### WHAT TO DO
Please identify every row below that contains the string "width", matching case exactly, and copy each of those rows in full.

+++

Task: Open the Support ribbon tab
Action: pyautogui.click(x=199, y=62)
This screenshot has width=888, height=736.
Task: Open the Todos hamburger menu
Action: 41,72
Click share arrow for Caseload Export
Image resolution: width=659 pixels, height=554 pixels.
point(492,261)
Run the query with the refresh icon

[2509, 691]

+++

### EXERCISE OUTPUT
This screenshot has width=888, height=736.
Image resolution: width=659 pixels, height=554 pixels.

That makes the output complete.